Biographer, editor, and critic, William Sloane Kennedy was one of Whitman's most devoted friends and admirers. Born in Brecksville, Ohio, to Rev. William Sloane Kennedy and the daughter of a minister, Sarah Eliza Woodruff, Kennedy attended Yale, graduating in 1875. He left Harvard Divinity School in 1880 without taking his degree, deciding instead to pursue a literary career. Kennedy first met Whitman in Philadelphia in 1880 while working on the staff of the American. He soon became a frequent correspondent and visitor to Whitman's Camden, New Jersey, home, a constant contributor of small gifts, and the author of several essays and newspaper articles in praise of Whitman. Kennedy also dedicated himself to writing, over a period of many years, a book-length study of the poet. Although Whitman at times expressed reservations about this work-in-progress (see Traubel 165), he appreciated Kennedy's devotion, calling him a "loyal guardsman" (Traubel 382). Whitman moreover supplied much editorial comment to Kennedy's work, which did not appear in print until after the poet's death in 1892. In 1896 Kennedy published Reminiscences of Walt Whitman with Extracts from His Letters and Remarks on His Writings.

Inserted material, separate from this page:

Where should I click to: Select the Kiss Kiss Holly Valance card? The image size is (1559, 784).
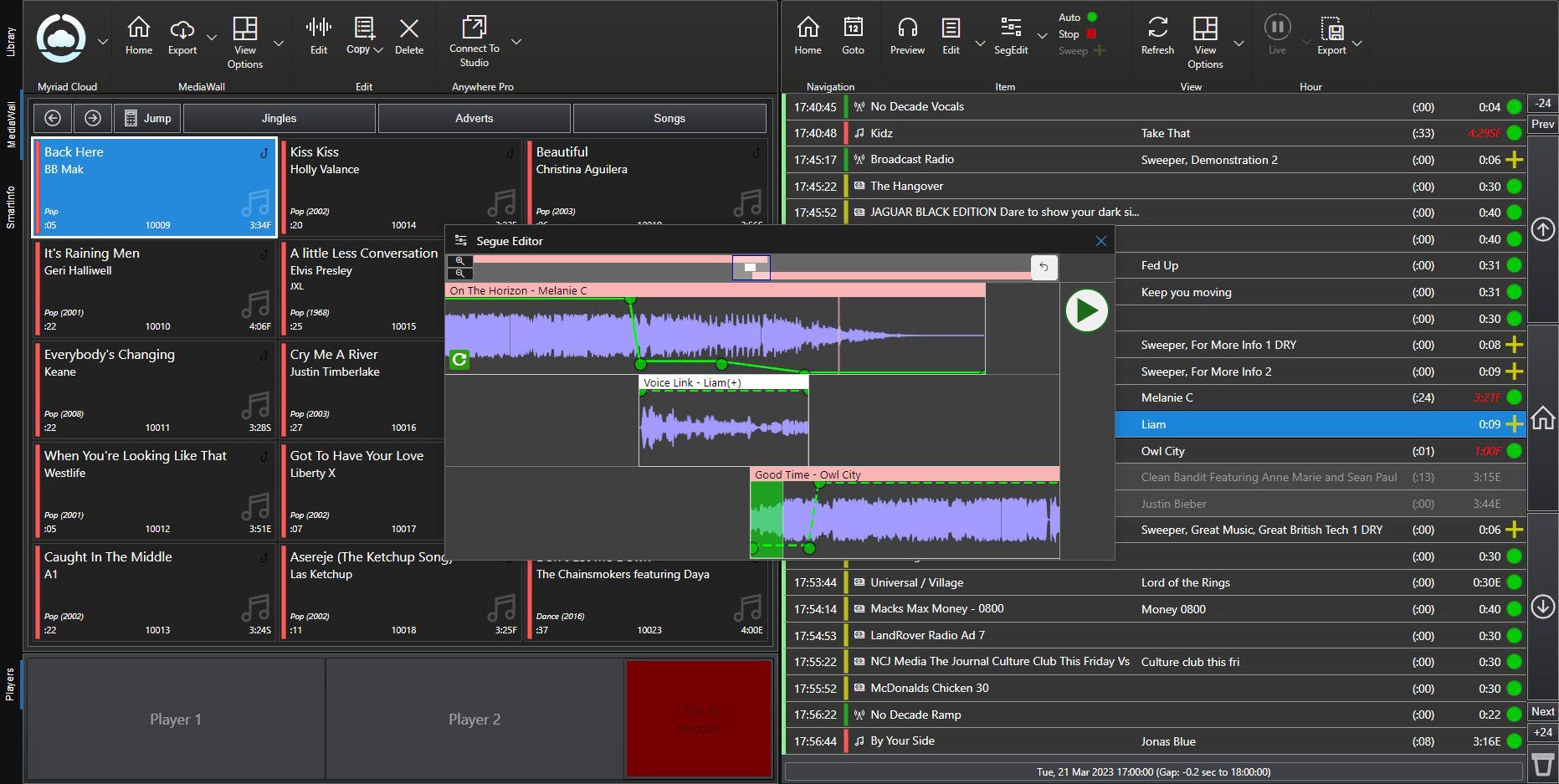400,186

He then edited Walt Whitman's Diary in Canada (1904) and in 1926 published The Fight of a Book for the World: A Companion Volume to "Leaves of Grass," which he considered to be his most important work. Kennedy drowned while taking his daily swim in Lewis Bay near his home in West Yarmouth, Massachusetts, on 4 August 1929.
Bibliography
Kennedy, William Sloane. The Fight of a Book for the World. West Yarmouth, Mass.: Stonecroft, 1926.
———. Reminiscences of Walt Whitman. London: Alexander Gardner, 1896.
Traubel, Horace. With Walt Whitman in Camden. Vol. 1. 1906. New York: Rowman and Littlefield, 1961.
Whitman, Walt. Walt Whitman's Diary in Canada. Ed. William Sloane Kennedy. Boston: Small, Maynard, 1904.